--- Exercise goal ---
The records that follow must all be duplicated exactly.

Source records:

* * * * * * * * *

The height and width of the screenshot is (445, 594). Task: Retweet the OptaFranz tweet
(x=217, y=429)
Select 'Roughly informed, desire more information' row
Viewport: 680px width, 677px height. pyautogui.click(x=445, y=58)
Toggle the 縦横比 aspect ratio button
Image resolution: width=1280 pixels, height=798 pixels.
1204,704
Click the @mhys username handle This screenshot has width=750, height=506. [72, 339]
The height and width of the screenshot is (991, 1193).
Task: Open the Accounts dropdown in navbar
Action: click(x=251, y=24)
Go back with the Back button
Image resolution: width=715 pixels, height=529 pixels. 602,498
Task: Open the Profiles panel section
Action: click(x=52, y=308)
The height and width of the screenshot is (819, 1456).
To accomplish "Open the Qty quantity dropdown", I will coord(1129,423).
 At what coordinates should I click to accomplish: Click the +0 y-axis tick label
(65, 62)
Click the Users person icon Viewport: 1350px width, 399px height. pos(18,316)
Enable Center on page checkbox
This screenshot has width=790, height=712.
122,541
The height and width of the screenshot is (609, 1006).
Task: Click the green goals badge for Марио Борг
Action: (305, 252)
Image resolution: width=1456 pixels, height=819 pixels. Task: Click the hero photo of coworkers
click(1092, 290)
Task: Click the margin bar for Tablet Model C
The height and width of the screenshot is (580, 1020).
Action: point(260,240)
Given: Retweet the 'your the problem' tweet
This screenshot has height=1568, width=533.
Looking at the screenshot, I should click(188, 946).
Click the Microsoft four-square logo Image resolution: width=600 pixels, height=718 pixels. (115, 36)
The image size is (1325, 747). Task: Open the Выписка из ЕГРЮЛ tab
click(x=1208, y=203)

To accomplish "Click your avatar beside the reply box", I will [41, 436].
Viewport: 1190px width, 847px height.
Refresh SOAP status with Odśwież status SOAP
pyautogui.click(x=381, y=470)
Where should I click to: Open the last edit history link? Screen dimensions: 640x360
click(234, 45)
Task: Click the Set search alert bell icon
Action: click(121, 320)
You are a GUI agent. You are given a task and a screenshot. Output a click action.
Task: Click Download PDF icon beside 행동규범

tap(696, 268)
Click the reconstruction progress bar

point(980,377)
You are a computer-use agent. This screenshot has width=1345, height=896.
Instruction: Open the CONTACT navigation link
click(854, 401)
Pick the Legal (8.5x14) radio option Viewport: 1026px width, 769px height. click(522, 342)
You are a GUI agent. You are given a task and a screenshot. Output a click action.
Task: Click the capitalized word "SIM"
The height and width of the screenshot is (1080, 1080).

* * * * * * * * *

--- Response below ---
The height and width of the screenshot is (445, 594). Task: Retweet the OptaFranz tweet
(x=217, y=429)
Select 'Roughly informed, desire more information' row
Viewport: 680px width, 677px height. pyautogui.click(x=445, y=58)
Toggle the 縦横比 aspect ratio button
Image resolution: width=1280 pixels, height=798 pixels.
1204,704
Click the @mhys username handle This screenshot has width=750, height=506. [72, 339]
The height and width of the screenshot is (991, 1193).
Task: Open the Accounts dropdown in navbar
Action: click(x=251, y=24)
Go back with the Back button
Image resolution: width=715 pixels, height=529 pixels. 602,498
Task: Open the Profiles panel section
Action: click(x=52, y=308)
The height and width of the screenshot is (819, 1456).
To accomplish "Open the Qty quantity dropdown", I will coord(1129,423).
 At what coordinates should I click to accomplish: Click the +0 y-axis tick label
(65, 62)
Click the Users person icon Viewport: 1350px width, 399px height. pos(18,316)
Enable Center on page checkbox
This screenshot has width=790, height=712.
122,541
The height and width of the screenshot is (609, 1006).
Task: Click the green goals badge for Марио Борг
Action: (305, 252)
Image resolution: width=1456 pixels, height=819 pixels. Task: Click the hero photo of coworkers
click(1092, 290)
Task: Click the margin bar for Tablet Model C
The height and width of the screenshot is (580, 1020).
Action: point(260,240)
Given: Retweet the 'your the problem' tweet
This screenshot has height=1568, width=533.
Looking at the screenshot, I should click(188, 946).
Click the Microsoft four-square logo Image resolution: width=600 pixels, height=718 pixels. (115, 36)
The image size is (1325, 747). Task: Open the Выписка из ЕГРЮЛ tab
click(x=1208, y=203)

To accomplish "Click your avatar beside the reply box", I will [41, 436].
Viewport: 1190px width, 847px height.
Refresh SOAP status with Odśwież status SOAP
pyautogui.click(x=381, y=470)
Where should I click to: Open the last edit history link? Screen dimensions: 640x360
click(234, 45)
Task: Click the Set search alert bell icon
Action: click(121, 320)
You are a GUI agent. You are given a task and a screenshot. Output a click action.
Task: Click Download PDF icon beside 행동규범

tap(696, 268)
Click the reconstruction progress bar

point(980,377)
You are a computer-use agent. This screenshot has width=1345, height=896.
Instruction: Open the CONTACT navigation link
click(854, 401)
Pick the Legal (8.5x14) radio option Viewport: 1026px width, 769px height. click(522, 342)
You are a GUI agent. You are given a task and a screenshot. Output a click action.
Task: Click the capitalized word "SIM"
The height and width of the screenshot is (1080, 1080).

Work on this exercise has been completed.